La Turquie a annoncé lundi 13 août une série de mesures pour tenter d’enrayer la chute de sa monnaie. La livre turque s’effondre, sur fond de tensions avec les Etats-Unis et de défiance envers le président, Recep Tayyip Erdogan. La banque centrale de Turquie a notamment indiqué qu’elle fournirait toutes les liquidités dont les banques auront besoin, ajoutant qu’elle prendrait « toutes les mesures nécessaires » pour assurer la stabilité financière.

Ces annonces surviennent après que la livre turque, qui a perdu cette année plus de 40 % de sa valeur face au dollar et à l’euro, s’est effondrée vendredi, faisant souffler un vent de panique sur les marchés à travers le monde. La Bourse de Tokyo a ainsi fini en forte baisse lundi (- 1,98 %), gagnée par la fébrilité venue de Turquie depuis le « Vendredi noir », la livre a perdu ce jour-là quelque 16 % de sa valeur face au dollar.

Nouvelle chute historique

Dans les premières heures lundi, en Asie, la livre turque a chuté à un niveau plus bas historique, franchissant pour la première fois la barre des 7 livres contre un billet vert, avant d’effacer une partie de ses pertes dans la foulée de l’annonce de la banque centrale. Elle s’échangeait à 6,65 pour un dollar en début de matinée.

La banque centrale turque a révisé les taux de réserves obligatoires pour les banques, dans le but d’éviter tout problème de liquidité, et indiqué qu’environ 10 milliards de livres, 6 milliards de dollars et l’équivalent de 3 milliards en or de liquidités seraient fournis au système financier.

Le président Erdogan a multiplié les coups de menton en direction de Washington, mettant la crise monétaire sur le compte d’un « complot politique » américain et affirmant qu’Ankara chercherait « de nouveaux marchés et alliés ».

Déclarations chocs, sanctions, menaces de représailles, puis doublement des tarifs douaniers américains sur l’acier et l’aluminium turcs : les tensions entre les deux alliés au sein de l’Otan sont allées crescendo ces derniers jours, emportant la livre turque. Au cœur de cette bataille : le sort du pasteur américain Andrew Brunson, actuellement jugé en Turquie pour « terrorisme » et « espionnage », placé à la fin juillet en résidence surveillée après un an et demi de détention. « Nous affrontons de nouveau un complot politique en sous-main. Avec l’aide de Dieu, nous surmonterons cela », a lancé dimanche le chef de l’Etat turc.

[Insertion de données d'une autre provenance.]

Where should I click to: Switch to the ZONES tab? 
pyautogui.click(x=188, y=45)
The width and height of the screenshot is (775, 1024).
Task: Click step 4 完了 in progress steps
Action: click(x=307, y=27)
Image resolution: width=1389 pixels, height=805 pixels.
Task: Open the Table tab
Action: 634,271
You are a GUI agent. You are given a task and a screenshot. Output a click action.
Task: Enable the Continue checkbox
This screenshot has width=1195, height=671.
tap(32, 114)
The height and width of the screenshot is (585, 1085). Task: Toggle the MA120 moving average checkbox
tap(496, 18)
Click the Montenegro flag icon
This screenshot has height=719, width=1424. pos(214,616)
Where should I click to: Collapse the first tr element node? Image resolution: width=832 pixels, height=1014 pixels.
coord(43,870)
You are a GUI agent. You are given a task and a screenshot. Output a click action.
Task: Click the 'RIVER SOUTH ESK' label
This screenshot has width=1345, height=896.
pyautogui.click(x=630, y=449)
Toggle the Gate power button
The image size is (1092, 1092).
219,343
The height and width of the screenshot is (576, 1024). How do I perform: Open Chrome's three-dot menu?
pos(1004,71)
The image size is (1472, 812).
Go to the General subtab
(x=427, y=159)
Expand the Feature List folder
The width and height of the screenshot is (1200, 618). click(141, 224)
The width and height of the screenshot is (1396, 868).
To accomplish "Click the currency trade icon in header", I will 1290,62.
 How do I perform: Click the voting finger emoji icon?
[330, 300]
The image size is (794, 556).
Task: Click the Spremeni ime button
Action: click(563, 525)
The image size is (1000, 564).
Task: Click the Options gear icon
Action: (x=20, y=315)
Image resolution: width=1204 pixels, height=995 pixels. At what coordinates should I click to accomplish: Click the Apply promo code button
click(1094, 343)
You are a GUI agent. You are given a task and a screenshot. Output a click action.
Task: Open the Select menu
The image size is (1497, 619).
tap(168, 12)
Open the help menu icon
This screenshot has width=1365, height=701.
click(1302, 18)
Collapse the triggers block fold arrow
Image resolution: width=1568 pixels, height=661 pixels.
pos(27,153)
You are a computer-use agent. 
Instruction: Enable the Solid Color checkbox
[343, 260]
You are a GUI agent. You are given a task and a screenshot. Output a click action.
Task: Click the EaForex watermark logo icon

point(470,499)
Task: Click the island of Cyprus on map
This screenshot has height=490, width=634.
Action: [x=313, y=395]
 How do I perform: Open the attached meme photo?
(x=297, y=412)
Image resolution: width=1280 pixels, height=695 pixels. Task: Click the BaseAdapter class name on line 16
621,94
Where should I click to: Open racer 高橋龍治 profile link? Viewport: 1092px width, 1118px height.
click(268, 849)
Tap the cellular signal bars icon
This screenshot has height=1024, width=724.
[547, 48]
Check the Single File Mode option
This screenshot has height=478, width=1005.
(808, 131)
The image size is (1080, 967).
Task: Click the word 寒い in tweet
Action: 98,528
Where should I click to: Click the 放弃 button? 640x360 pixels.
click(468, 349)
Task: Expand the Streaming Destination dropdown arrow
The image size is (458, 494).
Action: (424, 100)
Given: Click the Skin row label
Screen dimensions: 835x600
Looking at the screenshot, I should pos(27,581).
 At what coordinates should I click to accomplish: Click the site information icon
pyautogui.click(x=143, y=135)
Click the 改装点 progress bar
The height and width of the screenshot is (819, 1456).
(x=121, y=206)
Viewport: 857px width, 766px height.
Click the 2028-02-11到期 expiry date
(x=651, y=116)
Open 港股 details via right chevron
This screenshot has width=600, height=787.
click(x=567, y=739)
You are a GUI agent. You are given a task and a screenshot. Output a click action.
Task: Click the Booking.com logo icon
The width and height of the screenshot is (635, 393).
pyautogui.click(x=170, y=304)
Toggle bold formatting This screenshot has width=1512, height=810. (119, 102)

Washington est prêt à sacrifier ses relations avec Ankara

M. Erdogan n’a pas semblé inquiet outre mesure de la décision du président Donald Trump, annoncée dans un tweet vendredi, de doubler les tarifs douaniers sur l’acier et l’aluminium turcs. Si Washington est prêt à sacrifier ses relations avec Ankara, la Turquie réagira « en passant à de nouveaux marchés, de nouveaux partenariats et de nouveaux alliés, aux dépens de celui qui a lancé une guerre économique contre le monde entier, y compris notre pays », a-t-il menacé.

Il a laissé entendre que c’était l’ensemble de l’alliance entre la Turquie – devenue membre de l’Otan en 1952 avec le soutien de Washington – et les Etats-Unis qui était en jeu. Les Etats-Unis disposent d’une importante base à Incirlik, dans le sud du pays, actuellement utilisée comme centre des opérations contre le groupe jihadiste Etat islamique (EI).

La Turquie reproche aussi aux Etats-Unis le soutien apporté en Syrie aux Unités de protection du peuple kurde (YPG). Ankara voit dans cette milice une émanation du PKK (Parti des travailleurs du Kurdistan), classé « terroriste » par la Turquie mais aussi par les Etats-Unis.

Les Etats-Unis demandent la libération immédiate du pasteur Brunson, qui risque jusqu’à trente-cinq ans de prison, alors que la Turquie plaide pour l’extradition de Fethullah Gülen, prédicateur turc établi depuis près de vingt ans sur le sol américain et soupçonné par Ankara d’être l’architecte du putsch manqué de juillet 2016.

Outre ces tensions, les économistes s’inquiètent de la mainmise sur l’économie de M. Erdogan, qui s’est renforcée après sa réélection en juin dernier. Les marchés exhortent la banque centrale à redresser davantage ses taux pour soutenir la livre et maîtriser une inflation galopante, qui a atteint près de 16 % en juillet en glissement annuel.